Preparing for Pregnancy
You dream about giving birth to your little one. When the day comes, you count ten fingers and ten toes, the nurse says your baby is perfect and you fall in love with your little angel. The reality is, we can't measure the health of your little angel by counting fingers and toes. Preparation for Fertility not only optimizes fertility itself, but to a greater extent, maximizes the health of mom and baby by reducing risks associated with conception, pregnancy and birth. Fertility preparation should be considered by all parents of reproductive age who desire to have a baby in the future. Prior to conception, is the only window parents-to-be have to learn how to take care of their bodies and develop healthy habits to positively influence the health of their future family.
When we think of fertility preparation and treatment, we think of infertility. According to the CDC (Center of Disease Control and Prevention), infertility is a disease of the reproductive system and not a quality of life issue. As of 2010, the CDC estimates that 6.1% of married women experience infertility. However, the numbers seem much high than that. One reason main is that women are having children later in life. After age 31, a woman's fertility reduces by 3% yearly, and significantly more past 40. The CDC also found that the male infertility was solely responsible for 40% of cases of infertility. Fifty years ago, normal sperm count was 113 million. Today, that number has dropped to an average of 66 million. The normal range for sperm count has changed to reflect this 50% drop in sperm count. Other major contributors of fertility are body weight (too much or too little), nutrient depletions, unhealthy habits (smoking, poor sleep), and stress. The effect of stress and fertility is more of a concern than a woman may be aware of. Though ironically, facing infertility can be stressful of itself.

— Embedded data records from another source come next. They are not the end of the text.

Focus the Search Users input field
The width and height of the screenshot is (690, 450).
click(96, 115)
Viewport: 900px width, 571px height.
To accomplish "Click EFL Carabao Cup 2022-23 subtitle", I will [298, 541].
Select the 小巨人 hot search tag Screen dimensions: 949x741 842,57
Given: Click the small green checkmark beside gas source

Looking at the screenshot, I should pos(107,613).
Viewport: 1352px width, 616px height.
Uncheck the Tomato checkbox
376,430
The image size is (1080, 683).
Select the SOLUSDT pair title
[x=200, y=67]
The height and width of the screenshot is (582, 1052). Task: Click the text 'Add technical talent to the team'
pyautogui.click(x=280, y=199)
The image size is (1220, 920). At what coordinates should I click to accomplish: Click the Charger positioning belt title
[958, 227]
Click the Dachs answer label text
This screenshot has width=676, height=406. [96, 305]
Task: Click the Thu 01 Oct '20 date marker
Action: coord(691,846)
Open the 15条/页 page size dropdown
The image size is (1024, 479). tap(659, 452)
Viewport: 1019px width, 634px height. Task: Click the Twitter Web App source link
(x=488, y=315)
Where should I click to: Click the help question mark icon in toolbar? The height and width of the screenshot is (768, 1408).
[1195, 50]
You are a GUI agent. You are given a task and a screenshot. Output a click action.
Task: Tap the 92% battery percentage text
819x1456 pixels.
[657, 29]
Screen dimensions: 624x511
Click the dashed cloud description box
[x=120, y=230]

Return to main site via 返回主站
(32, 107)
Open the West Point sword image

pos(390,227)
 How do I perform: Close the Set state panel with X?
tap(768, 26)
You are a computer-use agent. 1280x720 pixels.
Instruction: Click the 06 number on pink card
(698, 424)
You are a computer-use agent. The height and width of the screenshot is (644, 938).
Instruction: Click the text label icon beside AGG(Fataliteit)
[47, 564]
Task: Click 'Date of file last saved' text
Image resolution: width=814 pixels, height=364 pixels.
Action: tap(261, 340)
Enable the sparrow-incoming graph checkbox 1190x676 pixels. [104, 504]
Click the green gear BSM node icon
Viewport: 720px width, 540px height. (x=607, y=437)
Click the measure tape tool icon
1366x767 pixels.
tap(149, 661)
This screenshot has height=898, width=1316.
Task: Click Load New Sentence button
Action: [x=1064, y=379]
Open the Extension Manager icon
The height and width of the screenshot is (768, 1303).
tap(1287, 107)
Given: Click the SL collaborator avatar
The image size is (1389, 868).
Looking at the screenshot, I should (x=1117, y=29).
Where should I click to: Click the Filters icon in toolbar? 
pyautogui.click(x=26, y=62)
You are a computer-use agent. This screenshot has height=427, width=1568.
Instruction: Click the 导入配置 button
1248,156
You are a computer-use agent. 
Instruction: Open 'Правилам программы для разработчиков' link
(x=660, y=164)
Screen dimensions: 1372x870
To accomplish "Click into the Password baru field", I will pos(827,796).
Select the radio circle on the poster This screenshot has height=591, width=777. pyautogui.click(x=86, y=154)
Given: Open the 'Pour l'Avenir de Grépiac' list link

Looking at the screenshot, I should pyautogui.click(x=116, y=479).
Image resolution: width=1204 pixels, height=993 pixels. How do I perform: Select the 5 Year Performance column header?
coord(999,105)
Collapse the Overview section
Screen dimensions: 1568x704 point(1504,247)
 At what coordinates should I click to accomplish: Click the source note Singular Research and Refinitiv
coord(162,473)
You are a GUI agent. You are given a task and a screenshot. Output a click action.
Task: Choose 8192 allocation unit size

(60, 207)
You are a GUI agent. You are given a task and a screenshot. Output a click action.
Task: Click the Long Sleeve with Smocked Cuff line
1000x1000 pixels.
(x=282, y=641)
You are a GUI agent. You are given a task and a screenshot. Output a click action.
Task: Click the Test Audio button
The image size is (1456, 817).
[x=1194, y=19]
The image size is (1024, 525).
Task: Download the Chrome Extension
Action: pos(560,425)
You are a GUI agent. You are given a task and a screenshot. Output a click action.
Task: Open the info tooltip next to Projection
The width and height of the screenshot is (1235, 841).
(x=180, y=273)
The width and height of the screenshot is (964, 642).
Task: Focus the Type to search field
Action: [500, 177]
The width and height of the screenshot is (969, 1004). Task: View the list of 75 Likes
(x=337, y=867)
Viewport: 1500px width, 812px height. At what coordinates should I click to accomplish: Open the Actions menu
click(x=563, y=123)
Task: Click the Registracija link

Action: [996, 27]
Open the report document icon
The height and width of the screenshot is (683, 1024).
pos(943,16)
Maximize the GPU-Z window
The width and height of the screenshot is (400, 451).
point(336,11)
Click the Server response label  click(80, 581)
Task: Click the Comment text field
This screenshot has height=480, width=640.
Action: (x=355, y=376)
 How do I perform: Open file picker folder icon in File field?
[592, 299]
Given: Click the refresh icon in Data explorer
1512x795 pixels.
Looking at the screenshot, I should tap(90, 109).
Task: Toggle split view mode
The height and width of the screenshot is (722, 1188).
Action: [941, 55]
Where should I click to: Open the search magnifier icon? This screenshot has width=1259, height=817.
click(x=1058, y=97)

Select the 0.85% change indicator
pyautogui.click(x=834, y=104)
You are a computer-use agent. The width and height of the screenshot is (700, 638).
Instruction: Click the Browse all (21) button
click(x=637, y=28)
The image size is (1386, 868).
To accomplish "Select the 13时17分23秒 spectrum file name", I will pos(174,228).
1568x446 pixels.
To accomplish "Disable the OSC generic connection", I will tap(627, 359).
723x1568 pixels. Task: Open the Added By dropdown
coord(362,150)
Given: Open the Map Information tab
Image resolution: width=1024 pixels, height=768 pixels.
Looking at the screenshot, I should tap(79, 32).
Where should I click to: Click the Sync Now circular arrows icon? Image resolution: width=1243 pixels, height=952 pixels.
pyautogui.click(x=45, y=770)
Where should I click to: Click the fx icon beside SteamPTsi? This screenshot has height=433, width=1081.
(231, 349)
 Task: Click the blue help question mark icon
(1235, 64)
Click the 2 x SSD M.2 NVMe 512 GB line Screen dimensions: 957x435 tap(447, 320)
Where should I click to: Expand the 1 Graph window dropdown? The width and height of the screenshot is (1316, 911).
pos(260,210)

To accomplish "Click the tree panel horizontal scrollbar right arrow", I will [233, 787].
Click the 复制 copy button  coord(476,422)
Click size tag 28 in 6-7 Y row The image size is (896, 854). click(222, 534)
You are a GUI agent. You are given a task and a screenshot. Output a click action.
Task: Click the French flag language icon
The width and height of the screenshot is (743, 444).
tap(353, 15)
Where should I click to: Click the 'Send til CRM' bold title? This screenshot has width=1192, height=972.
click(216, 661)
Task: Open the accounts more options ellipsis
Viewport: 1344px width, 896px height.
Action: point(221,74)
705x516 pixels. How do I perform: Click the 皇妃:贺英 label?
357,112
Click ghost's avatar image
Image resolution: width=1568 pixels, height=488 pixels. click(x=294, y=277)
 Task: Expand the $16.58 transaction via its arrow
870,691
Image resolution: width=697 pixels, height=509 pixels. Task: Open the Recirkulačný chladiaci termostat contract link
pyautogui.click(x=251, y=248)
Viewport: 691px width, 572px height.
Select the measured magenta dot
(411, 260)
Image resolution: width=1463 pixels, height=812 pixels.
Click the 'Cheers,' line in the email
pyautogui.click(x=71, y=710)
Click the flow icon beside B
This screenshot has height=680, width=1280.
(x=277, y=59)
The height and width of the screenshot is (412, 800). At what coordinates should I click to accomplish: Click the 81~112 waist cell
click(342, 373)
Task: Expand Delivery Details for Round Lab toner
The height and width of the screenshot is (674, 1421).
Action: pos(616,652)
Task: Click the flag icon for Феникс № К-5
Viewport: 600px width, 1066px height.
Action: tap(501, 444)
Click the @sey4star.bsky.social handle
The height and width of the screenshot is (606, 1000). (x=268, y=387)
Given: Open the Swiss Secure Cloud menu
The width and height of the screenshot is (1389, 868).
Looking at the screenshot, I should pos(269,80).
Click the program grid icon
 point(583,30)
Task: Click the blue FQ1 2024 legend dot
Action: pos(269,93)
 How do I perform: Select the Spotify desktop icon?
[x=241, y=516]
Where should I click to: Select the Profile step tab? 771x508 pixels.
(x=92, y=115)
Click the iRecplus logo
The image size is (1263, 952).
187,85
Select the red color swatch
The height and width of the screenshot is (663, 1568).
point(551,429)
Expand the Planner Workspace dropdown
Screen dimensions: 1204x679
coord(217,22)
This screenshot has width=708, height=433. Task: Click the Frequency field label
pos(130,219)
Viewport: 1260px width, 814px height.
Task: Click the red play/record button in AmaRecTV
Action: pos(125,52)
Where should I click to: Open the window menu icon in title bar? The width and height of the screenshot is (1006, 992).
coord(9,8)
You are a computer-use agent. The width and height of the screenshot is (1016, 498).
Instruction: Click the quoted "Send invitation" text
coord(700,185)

The CDC highly recommends preconception care for both men and women in their reproductive years, since no one plans an unplanned pregnancy. A couple facing infertility will benefit tremendously from a fertility preparation program, focusing on their own obstacles, and helping them achieve the healthy bodies they need to conceive their own children. The diet and lifestyle steps one takes to prepare for fertility can, overall, encourage healthy habits to prevent other chronic diseases like obesity, diabetes and cardiovascular disease. It’s no brainer for any individual or couple planning to get pregnant now and someday.